Work task: Copy task for the material below: print the line with "You are a computer-use" and every line after it to the end, exactly as written, without the pictures.

Provided data:

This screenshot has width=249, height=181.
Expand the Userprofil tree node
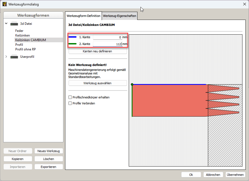pyautogui.click(x=6, y=57)
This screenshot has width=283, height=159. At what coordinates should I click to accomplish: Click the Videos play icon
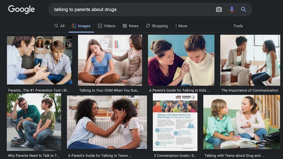(100, 26)
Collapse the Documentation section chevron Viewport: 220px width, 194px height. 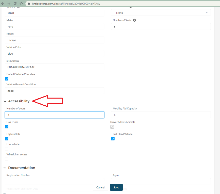[x=5, y=168]
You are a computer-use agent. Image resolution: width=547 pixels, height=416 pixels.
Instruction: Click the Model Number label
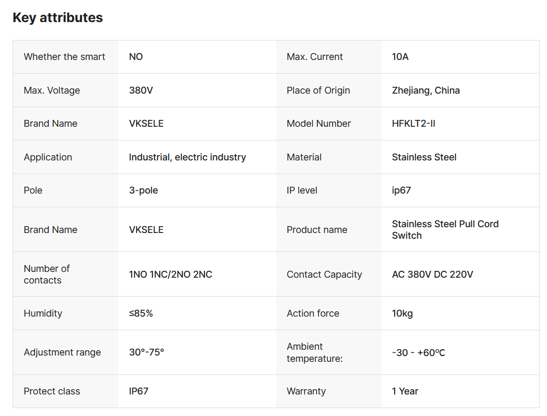tap(318, 124)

Response to this task:
You are a computer-use agent. Image resolution: width=547 pixels, height=416 pixels.
Instruction: Click the Model Number label
tap(318, 124)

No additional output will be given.